The answer must be an exact copy of the lines from the one with "Open Направлення building icon" through the final line below, with no pictures and nothing else.

Segment Open

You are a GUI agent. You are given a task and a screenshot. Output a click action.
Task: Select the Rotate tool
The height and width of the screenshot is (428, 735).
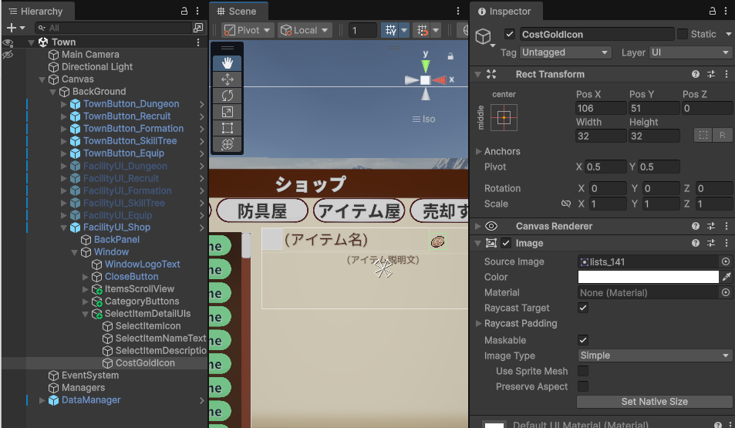[x=227, y=96]
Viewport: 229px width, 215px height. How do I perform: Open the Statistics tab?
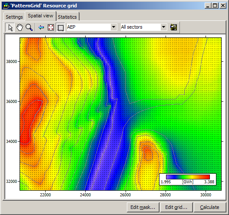pos(67,17)

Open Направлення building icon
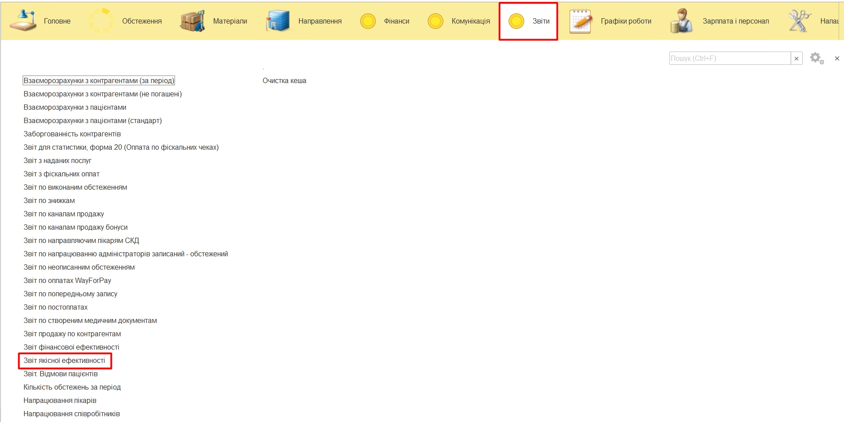(278, 21)
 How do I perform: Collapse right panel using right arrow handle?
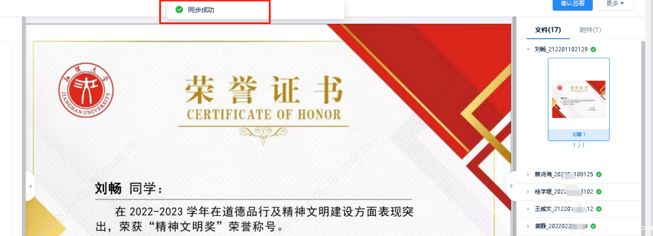(512, 186)
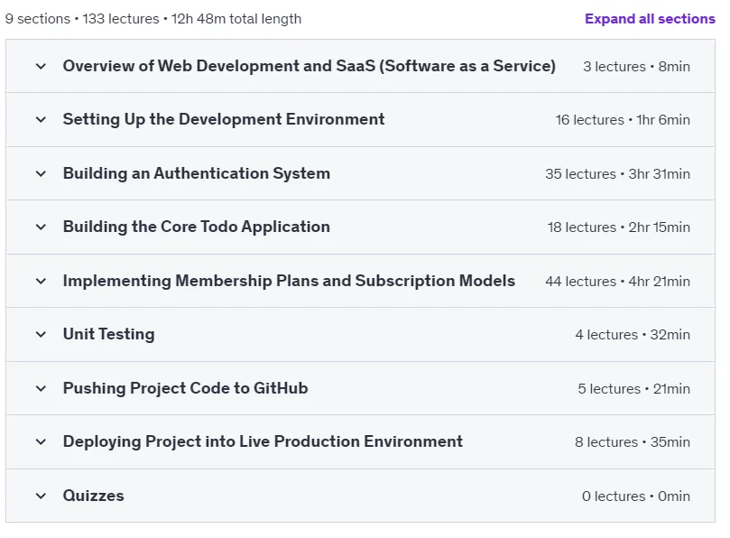The height and width of the screenshot is (538, 730).
Task: Click Expand all sections link
Action: [x=650, y=19]
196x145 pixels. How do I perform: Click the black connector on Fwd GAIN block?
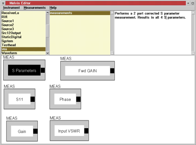click(112, 71)
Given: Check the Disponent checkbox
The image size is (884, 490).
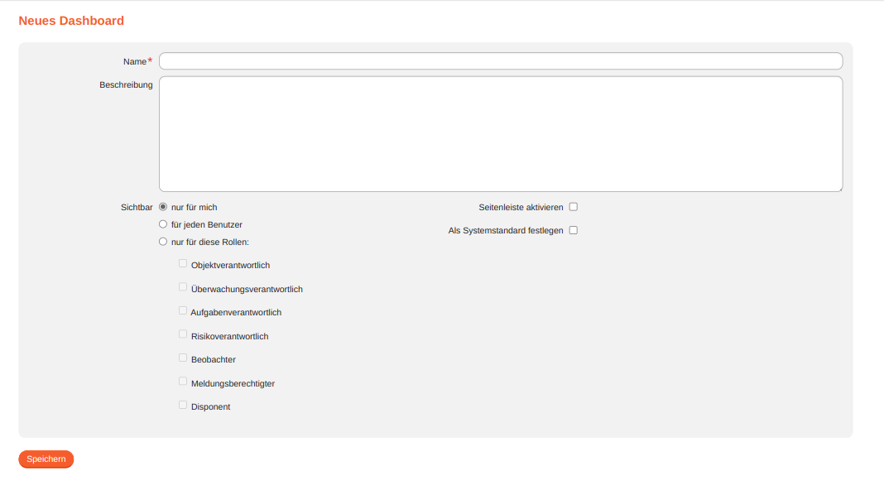Looking at the screenshot, I should (x=183, y=404).
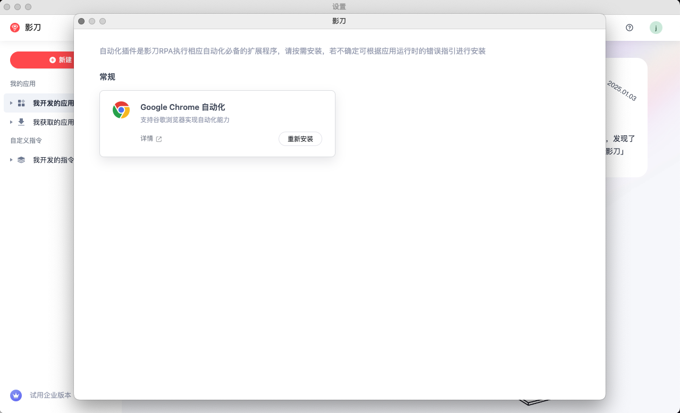Close the 影刀 plugin dialog window

pos(81,21)
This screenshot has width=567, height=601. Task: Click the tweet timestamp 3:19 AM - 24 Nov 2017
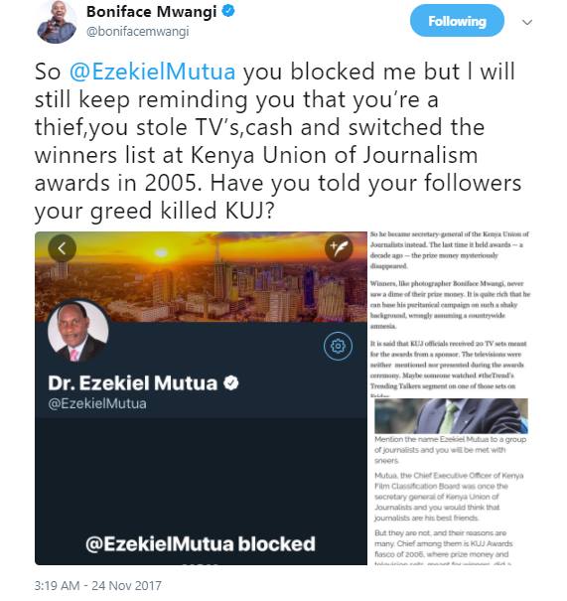(x=97, y=586)
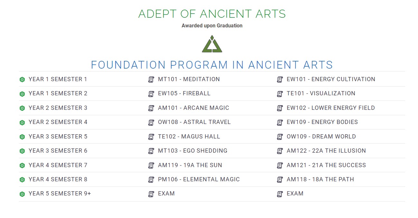Select the AM101 - Arcane Magic course
Viewport: 418px width, 218px height.
[x=193, y=108]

Segment Closed

Task solution:
Open Направлення building icon
(278, 21)
 How do I perform: Collapse right panel using right arrow handle?
(512, 186)
The height and width of the screenshot is (538, 730).
Task: Click Expand all sections link
Action: [x=650, y=19]
196x145 pixels. How do I perform: Click the black connector on Fwd GAIN block?
click(112, 71)
Given: Check the Disponent checkbox
The image size is (884, 490).
Looking at the screenshot, I should (x=183, y=404).
Close the 影刀 plugin dialog window

pos(81,21)
This screenshot has width=567, height=601. Task: Click the tweet timestamp 3:19 AM - 24 Nov 2017
(x=97, y=586)
Select the AM101 - Arcane Magic course
Viewport: 418px width, 218px height.
[x=193, y=108]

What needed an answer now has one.